Nefes aldığımız her bir saniyede zihnimizin içinden binlerce düşünce geçer, buna bağlı olarak da birçok karar alırdık. Alınan en küçük kararın bile büyük bir savaşa yol açtığını, bu savaşa karşı ölüm kalım mücadelesi vererek ayakta kalmaya çalıştığınızı hayal edin. Hala nefes almaya devam ederek savaşır mıydınız yoksa zihninizin istila edilmesine boyun eğerek bütün düşüncelerin esiri mi olurdunuz?
Şu ana kadar attığım bütün adımlarda aldığım kararların arkasında bütün gücümle durdum, yanlış olsa bile. O benim düşüncemdi ve ne olursa olsun ona sahip çıkmam gerekirdi. Eğer fikirlerimizi savunamıyorsak Anka'nın küllerinden doğmak yerine o küllerde boğulmaya mahkumduk.
Mahkumiyet bana göre olmadığı için belki de her bir nefesim için savaşıyordum. Dışarıdan her şeyi dalgaya alan ve eğlencesine düşkün birisi gibi görünüyor olabilirdim ancak benim de herkes gibi zihnim ve duygularım vardı. Ben de hissediyordum bazı şeyleri, bazen düşünmekten delirecek haddeye geliyor, bazen o derin kuyuda kendimi boğarak yok etmeye çalışıyordum.
Attığım her adımın çetelesini tutmamın sebebi bu yüzdendi. Zihnim en ufak detaylara bile takılacak şekilde programlandığı için içindeki savaşı yok etmek adına kendimi sağlama alıyordum her zaman. Buna rağmen herkesin bir korkulu rüyası vardı. Bir gün rahat bir uyku çekmek adına yatağımıza girdiğimizde o dünyanın içinde bulacaktık kendimizi ve içinde bulunan şeytan bize bir enkaz oluşturacaktı.
Fakat şeytana bağımlı olduğumuz için sırf o yarattı diye enkaza evimiz diyecektik.

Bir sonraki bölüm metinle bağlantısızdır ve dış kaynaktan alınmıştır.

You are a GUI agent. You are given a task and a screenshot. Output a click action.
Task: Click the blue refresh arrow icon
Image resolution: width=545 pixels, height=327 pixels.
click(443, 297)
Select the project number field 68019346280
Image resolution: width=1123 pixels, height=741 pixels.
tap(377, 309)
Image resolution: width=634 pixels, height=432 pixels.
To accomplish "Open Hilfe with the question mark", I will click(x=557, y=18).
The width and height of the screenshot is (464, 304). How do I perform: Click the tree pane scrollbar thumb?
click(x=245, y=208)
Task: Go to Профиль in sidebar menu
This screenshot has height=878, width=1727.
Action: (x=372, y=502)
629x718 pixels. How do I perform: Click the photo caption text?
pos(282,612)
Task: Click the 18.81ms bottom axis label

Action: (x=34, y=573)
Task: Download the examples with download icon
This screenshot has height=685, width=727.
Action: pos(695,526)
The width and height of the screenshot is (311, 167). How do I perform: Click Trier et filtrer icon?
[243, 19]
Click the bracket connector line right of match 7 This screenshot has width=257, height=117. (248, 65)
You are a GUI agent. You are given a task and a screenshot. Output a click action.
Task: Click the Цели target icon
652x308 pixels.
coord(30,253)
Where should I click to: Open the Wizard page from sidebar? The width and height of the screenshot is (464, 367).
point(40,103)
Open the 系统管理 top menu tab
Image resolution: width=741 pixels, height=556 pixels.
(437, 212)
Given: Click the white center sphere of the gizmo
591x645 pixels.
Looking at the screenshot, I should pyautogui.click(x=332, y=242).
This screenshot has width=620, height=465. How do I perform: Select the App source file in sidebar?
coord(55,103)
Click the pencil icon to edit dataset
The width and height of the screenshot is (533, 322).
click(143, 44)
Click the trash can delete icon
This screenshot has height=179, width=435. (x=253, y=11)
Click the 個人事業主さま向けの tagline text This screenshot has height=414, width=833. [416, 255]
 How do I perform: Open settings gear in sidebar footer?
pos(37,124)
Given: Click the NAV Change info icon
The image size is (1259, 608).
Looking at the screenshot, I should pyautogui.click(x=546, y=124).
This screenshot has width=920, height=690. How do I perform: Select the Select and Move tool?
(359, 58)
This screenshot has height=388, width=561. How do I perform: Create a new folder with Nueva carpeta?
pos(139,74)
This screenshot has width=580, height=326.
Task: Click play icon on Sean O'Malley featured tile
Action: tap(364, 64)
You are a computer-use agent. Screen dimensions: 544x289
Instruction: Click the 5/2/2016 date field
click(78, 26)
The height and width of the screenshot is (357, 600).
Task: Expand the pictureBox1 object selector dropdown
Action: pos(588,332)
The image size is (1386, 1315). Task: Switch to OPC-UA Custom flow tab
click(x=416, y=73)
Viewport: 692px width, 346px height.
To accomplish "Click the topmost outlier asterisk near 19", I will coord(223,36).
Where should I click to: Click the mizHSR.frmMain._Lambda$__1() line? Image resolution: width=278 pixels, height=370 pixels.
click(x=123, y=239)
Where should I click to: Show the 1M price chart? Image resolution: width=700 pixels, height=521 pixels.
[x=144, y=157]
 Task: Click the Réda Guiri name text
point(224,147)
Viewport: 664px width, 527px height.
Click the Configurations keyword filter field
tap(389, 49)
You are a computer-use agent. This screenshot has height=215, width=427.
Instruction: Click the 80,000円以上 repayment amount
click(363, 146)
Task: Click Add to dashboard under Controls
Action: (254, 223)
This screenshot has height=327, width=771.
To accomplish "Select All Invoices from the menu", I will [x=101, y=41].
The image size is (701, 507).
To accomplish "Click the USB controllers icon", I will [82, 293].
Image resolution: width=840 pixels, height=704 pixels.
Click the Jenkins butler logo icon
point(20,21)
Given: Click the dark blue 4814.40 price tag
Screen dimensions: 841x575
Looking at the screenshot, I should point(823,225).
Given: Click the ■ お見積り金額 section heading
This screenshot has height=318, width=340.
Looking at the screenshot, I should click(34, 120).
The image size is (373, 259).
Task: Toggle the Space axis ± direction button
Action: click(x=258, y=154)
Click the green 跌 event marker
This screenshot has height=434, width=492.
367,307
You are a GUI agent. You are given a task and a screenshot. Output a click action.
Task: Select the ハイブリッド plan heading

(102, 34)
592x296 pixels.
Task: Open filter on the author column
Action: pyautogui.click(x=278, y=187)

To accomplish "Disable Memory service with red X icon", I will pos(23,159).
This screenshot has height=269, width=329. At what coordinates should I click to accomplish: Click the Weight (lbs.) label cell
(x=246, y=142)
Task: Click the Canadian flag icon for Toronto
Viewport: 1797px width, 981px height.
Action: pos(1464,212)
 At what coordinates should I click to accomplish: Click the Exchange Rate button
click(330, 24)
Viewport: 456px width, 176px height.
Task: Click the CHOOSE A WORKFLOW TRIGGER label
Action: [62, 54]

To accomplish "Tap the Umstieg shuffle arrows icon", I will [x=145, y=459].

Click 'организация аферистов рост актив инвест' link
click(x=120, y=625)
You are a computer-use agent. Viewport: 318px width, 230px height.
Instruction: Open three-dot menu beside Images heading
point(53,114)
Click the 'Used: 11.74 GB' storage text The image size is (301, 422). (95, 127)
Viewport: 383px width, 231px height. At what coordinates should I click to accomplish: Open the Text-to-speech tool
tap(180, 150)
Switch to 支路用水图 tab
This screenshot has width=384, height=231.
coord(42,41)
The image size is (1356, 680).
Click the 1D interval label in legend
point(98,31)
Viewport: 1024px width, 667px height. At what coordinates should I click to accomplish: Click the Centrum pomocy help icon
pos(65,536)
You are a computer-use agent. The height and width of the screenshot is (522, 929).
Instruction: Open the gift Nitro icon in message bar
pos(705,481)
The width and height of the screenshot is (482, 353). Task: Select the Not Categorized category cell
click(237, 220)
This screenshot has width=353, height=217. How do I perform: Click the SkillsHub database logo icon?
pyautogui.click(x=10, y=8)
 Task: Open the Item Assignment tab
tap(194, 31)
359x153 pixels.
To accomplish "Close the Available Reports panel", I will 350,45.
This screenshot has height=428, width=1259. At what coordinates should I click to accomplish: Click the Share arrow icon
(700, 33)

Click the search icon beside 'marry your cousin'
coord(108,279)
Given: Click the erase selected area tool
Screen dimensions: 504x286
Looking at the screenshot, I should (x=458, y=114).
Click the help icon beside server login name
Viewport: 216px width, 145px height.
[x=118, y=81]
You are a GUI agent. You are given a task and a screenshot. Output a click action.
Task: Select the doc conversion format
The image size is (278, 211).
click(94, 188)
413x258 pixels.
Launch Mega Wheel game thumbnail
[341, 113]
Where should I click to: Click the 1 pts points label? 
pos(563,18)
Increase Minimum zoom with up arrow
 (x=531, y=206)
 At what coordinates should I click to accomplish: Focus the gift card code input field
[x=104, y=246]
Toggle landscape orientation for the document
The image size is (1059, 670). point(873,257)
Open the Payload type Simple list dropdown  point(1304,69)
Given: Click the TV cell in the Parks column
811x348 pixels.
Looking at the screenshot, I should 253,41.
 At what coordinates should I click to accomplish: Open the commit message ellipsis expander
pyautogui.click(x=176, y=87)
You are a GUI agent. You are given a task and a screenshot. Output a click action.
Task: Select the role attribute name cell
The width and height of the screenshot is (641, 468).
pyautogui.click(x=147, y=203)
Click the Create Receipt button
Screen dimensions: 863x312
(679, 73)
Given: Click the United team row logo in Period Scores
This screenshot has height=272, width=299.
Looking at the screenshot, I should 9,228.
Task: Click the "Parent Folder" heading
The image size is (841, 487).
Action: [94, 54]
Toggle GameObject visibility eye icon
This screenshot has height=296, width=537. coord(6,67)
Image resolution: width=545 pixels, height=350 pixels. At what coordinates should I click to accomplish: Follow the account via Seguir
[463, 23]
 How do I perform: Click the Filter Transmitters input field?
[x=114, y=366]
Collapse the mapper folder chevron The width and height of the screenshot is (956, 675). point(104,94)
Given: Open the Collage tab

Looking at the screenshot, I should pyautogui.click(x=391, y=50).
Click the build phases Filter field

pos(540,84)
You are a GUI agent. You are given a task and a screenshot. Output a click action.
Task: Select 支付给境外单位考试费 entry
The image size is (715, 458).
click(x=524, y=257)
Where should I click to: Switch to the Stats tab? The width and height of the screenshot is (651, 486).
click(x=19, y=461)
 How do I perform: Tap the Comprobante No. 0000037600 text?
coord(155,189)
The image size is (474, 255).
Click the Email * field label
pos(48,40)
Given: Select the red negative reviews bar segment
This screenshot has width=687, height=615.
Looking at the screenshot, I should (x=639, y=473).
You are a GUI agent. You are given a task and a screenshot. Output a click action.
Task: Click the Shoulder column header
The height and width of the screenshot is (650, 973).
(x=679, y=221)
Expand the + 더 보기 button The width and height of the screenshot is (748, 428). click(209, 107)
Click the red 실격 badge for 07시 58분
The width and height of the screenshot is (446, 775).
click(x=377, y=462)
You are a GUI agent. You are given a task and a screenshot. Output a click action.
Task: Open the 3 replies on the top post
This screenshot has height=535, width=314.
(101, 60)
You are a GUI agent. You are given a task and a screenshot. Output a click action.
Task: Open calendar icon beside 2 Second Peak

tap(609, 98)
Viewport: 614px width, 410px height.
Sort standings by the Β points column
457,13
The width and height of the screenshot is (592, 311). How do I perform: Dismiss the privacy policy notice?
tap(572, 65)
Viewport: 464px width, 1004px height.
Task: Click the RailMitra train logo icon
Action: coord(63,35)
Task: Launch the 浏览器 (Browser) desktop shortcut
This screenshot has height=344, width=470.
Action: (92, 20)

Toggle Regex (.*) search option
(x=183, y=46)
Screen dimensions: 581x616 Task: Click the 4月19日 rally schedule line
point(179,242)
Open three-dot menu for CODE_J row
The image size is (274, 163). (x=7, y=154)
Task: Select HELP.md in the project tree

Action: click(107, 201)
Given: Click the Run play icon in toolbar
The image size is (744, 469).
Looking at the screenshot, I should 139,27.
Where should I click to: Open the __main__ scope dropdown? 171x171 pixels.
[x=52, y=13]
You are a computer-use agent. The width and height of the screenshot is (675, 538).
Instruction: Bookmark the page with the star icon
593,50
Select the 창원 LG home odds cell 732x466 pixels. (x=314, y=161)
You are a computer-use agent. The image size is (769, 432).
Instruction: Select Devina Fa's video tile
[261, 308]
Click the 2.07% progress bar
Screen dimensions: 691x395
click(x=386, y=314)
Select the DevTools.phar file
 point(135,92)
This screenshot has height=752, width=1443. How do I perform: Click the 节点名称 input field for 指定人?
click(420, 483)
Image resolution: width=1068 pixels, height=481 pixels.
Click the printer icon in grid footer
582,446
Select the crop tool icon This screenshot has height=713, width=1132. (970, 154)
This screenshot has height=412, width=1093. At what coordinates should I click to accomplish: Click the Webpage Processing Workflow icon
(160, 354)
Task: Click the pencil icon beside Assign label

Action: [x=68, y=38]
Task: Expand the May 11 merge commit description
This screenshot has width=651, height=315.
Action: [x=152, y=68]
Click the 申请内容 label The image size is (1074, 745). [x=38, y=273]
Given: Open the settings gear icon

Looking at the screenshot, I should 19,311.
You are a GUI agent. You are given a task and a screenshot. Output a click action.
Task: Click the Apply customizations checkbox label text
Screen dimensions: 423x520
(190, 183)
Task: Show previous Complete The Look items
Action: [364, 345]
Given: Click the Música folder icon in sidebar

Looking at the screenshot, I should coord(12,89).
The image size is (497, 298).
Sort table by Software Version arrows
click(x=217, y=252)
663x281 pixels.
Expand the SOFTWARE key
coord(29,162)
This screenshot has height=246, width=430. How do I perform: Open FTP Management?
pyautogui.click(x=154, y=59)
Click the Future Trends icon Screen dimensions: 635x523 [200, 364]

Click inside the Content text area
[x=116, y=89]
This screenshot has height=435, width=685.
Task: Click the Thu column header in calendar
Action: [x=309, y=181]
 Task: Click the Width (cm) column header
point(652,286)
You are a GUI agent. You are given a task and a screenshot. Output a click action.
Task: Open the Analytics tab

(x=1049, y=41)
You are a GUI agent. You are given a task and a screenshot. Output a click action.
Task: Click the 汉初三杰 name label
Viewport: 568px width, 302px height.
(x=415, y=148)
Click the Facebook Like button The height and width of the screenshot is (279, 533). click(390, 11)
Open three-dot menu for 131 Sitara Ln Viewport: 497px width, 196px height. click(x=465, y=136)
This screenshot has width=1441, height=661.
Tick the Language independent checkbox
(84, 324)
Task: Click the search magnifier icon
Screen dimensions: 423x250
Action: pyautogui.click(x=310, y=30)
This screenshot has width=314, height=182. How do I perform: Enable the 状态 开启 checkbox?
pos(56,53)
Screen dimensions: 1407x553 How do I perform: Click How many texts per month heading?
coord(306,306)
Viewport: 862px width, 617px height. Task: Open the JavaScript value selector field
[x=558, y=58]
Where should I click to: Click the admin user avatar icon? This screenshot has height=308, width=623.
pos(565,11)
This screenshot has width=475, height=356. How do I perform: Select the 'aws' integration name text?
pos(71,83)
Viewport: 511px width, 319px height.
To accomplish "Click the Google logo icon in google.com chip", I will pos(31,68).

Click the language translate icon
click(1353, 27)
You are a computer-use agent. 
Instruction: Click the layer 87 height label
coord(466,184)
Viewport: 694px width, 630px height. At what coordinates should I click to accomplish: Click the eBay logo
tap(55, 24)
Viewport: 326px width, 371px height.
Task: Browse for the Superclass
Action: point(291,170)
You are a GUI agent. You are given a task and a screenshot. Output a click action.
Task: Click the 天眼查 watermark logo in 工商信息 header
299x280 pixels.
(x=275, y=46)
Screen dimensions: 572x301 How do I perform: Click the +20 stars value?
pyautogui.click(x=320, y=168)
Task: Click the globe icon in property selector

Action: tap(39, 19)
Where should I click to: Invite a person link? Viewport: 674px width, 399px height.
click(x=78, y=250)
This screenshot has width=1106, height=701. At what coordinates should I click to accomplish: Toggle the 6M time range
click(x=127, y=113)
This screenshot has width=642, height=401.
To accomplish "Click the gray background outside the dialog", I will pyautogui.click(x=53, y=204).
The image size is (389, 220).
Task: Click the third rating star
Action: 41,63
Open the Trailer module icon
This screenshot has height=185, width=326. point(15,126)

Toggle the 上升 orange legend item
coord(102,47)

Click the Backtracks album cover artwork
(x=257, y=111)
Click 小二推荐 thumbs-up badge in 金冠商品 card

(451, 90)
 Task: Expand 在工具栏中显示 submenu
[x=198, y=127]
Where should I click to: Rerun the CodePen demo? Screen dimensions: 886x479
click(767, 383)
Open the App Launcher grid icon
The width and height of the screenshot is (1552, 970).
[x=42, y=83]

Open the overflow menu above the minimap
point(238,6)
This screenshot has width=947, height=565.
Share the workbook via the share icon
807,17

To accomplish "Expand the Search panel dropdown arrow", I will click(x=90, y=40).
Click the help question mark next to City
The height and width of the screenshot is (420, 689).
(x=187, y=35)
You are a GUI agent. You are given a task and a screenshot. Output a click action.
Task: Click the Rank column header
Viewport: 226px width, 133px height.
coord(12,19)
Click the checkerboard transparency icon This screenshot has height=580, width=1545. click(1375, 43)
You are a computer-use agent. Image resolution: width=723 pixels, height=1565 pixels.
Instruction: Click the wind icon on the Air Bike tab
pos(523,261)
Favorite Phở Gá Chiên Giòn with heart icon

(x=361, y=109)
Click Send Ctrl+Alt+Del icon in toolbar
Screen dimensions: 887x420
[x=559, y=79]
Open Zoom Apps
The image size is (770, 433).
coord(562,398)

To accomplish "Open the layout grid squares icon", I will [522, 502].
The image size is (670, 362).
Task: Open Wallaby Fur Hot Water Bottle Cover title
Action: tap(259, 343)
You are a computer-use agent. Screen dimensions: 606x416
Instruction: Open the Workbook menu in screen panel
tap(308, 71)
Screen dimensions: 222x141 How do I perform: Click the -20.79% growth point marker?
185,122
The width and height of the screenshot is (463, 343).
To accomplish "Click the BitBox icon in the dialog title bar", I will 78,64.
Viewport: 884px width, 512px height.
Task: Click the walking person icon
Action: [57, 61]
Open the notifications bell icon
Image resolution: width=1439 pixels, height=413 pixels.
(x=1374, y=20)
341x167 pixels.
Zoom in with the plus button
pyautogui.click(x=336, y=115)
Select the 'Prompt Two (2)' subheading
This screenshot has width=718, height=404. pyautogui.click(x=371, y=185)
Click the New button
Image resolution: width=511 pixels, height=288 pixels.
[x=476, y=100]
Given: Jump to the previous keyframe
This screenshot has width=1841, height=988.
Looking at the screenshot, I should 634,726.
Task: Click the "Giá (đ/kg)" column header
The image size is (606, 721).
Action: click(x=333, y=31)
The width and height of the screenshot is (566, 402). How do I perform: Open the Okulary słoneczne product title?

Eğer hayatım boyunca karşıma daha büyük bir zorluk çıkmazsa Suga bu şeytanım olabilecek tek kişiydi. Zihnimin içindeki savaşları daha da tetikleyerek beni bu karanlığa hapsedecek, hatta belki de yok edecekti. Bunları hesap ettikçe zihnim düşünmekten fazlasıyla yorgun düşüyor ama sanki bu benim cezammış gibi günlük rutinlerimi bile aksatacak kadar kendimi düşüncelerime kilitliyor, anahtarını ise şeytanım saklıyordu.
Buna boyun eğip eğmeyeceğim ayrı bir tartışma konusuyken daha fazla düşünmemem gerektiğini fark edip dirseklerimi yasladığım bar tezgahından doğruldum. Başım delicesine ağrıyor ve oradan da kulaklarıma vurduğu için beynimin içinden bıçak geçiyormuş gibi hissediyordum. Çalan gürültülü müzik de bu ağrıyı tetiklediği için eve gitmediğim sürece bunu çekeceğimi biliyordum.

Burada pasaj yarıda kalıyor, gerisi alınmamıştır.